The 1992–93 Edmonton Oilers season was the Oilers' 14th season in the National Hockey League (NHL). They were coming off an appearance in the Campbell Conference finals in 1991–92, losing to the Chicago Blackhawks in a four-game sweep. It was the team's third straight appearance in the conference finals, and eighth in ten years.

Prior to the season, the Oilers would trade away their leading scorer from the previous season, Vincent Damphousse, along with their fourth-round draft pick in 1993, to the Montreal Canadiens in exchange for Shayne Corson, Brent Gilchrist and Vladimir Vujtek. The loss of Damphousse hurt the Oilers offensively, as in 1992–93, they would score a franchise-low 242 goals.

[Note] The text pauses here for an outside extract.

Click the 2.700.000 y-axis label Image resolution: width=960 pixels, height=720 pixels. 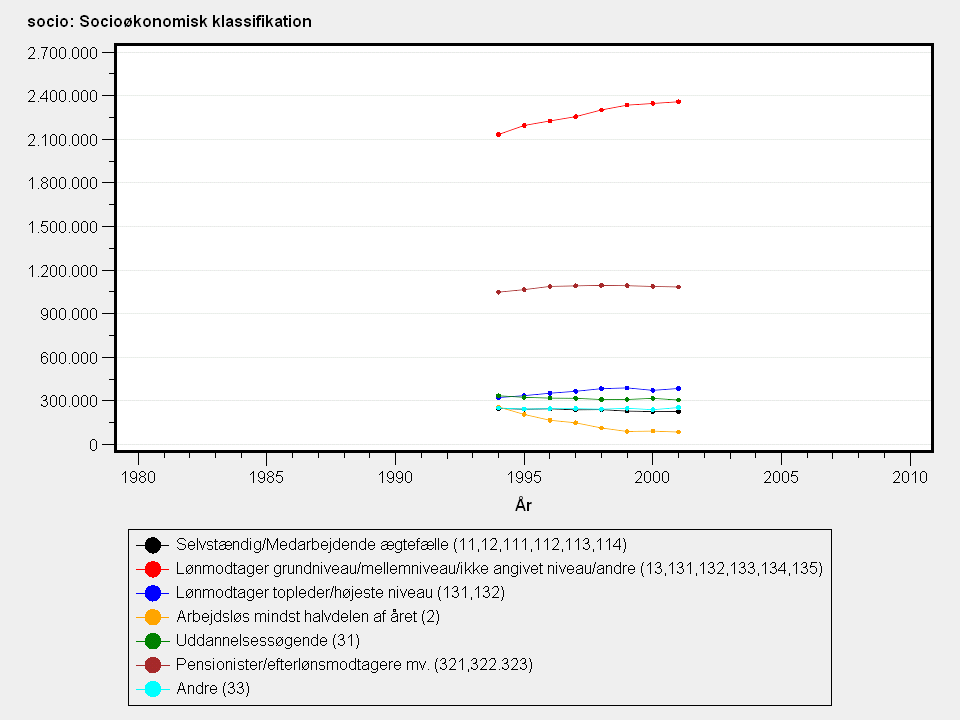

The Oilers would struggle all season long. By the trade deadline, it was all but certain that they would fail to qualify for the playoffs for the first time since joining the NHL in 1979, and only the third time overall in franchise history. Edmonton would trade Esa Tikkanen to the New York Rangers for Doug Weight, Bernie Nicholls to the New Jersey Devils for Zdeno Ciger, and Kevin Todd, and Craig Muni to the Chicago Blackhawks for Mike Hudson. The team was mathematically eliminated from playoff contention for the first time in franchise history on March 26 with a 4-1 loss at the hands of the Los Angeles Kings. They would finish the season with a franchise low 26 wins and 60 points, along with a franchise-high 50 losses, and missed the playoffs by 27 points.

The Oilers finished last in power-play goals, tied with the Ottawa Senators and San Jose Sharks, with 66.

Offensively, Petr Klima would lead the Oilers with 32 goals and 48 points, while Shayne Corson chipped in with 16 goals and 47 points. Bernie Nicholls would record 40 points in 46 games before being traded. On the blueline, Dave Manson would anchor the defense, scoring 15 goals and 45 points, while posting a team high 210 penalty minutes.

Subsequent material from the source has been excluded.